In a major joint advisory released on April 7, 2026, a coalition of U.S. federal agencies—including the FBI, CISA, NSA, EPA, DOE, and CNMF—issued an urgent warning regarding ongoing cyber exploitation targeting critical infrastructure. Iranian-affiliated advanced persistent threat (APT) actors are actively compromising internet-facing operational technology (OT) devices, specifically focusing on programmable logic controllers (PLCs) manufactured by Rockwell Automation/Allen-Bradley.

The authoring agencies report that these attacks have already led to significant operational disruptions across multiple sectors, including Energy, Water and Wastewater Systems (WWS), and Government Facilities. The attackers gain access to these devices to manipulate the very heart of industrial processes.

According to the advisory:

“This activity has led to PLC disruptions across several U.S. critical infrastructure sectors through malicious interactions with the project file and manipulation of data on human machine interface (HMI) and supervisory control and data acquisition (SCADA) displays, resulting in operational disruption and financial loss”.

By altering what operators see on their management screens, the actors can mask malicious changes to industrial logic, leading to “operational disruption and financial loss” in several confirmed cases.

The primary vector for these attacks is the direct exposure of OT devices to the public internet.
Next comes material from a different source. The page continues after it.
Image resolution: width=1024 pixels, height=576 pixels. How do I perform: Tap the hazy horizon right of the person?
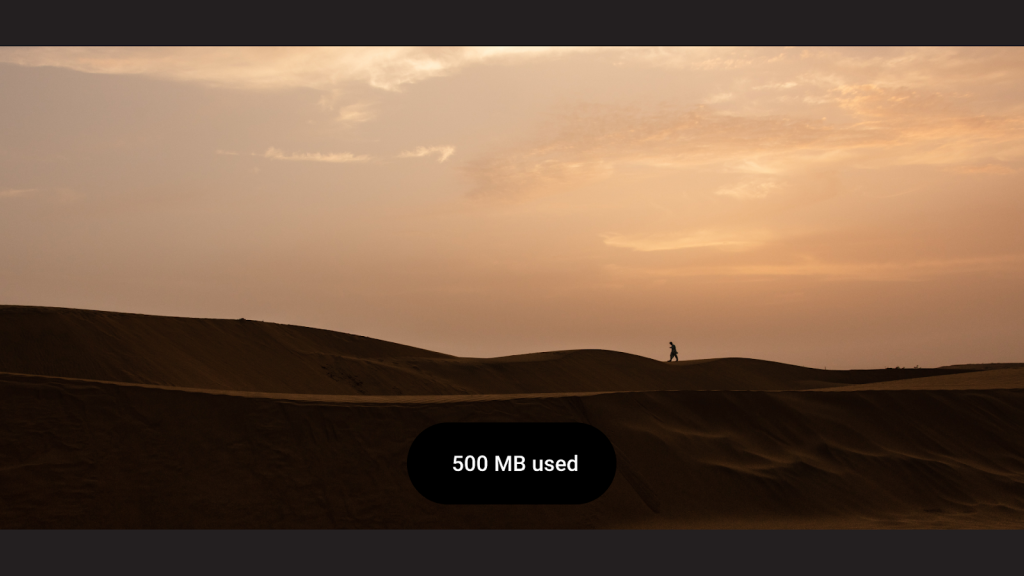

Threat actors are using leased, overseas-based infrastructure and legitimate configuration software—such as Rockwell Automation’s Studio 5000 Logix Designer—to create unauthorized connections to victim PLCs.

Once a connection is established, the actors deploy additional tools to maintain access.

“The actors deployed Dropbear Secure Shell (SSH) software on victim endpoints to enable them to gain remote access through port 22”.

While the current focus is on Rockwell Automation devices like CompactLogix and Micro850, the agencies warn that the targeting of common ports like 502 and 102 suggests the actors may also be eyeing other brands, such as Siemens S7 PLCs.

The agencies assess that this campaign is a deliberate effort to cause disruptive effects within the United States, likely escalating in response to ongoing geopolitical hostilities. This activity mirrors historical campaigns by the IRGC-affiliated group CyberAv3ngers, who previously compromised at least 75 U.S.-based devices.

The authoring agencies emphasize that “it is ultimately the responsibility of the device manufacturer to build products that are secure by design,” but they urge immediate defensive action from current operators.

Key defensive steps include:

• Disconnect PLCs: Remove all PLCs from the public-facing internet immediately.
• Use Secure Gateways: Ensure all remote access is mediated through a secure gateway or jump host.
• Physical Protection: For controllers with a physical switch, place the switch into the “Run” position to prevent unauthorized remote programming changes.
• Monitor Ports: Query logs for suspicious traffic on OT ports such as 44818, 2222, 102, and 502, especially those originating from overseas hosting providers.

As the threat remains ongoing, the agencies conclude that organizations should “urgently review the tactics, techniques, and procedures (TTPs) and indicators of compromise (IOCs)” provided in the full advisory to safeguard their systems against these persistent adversaries.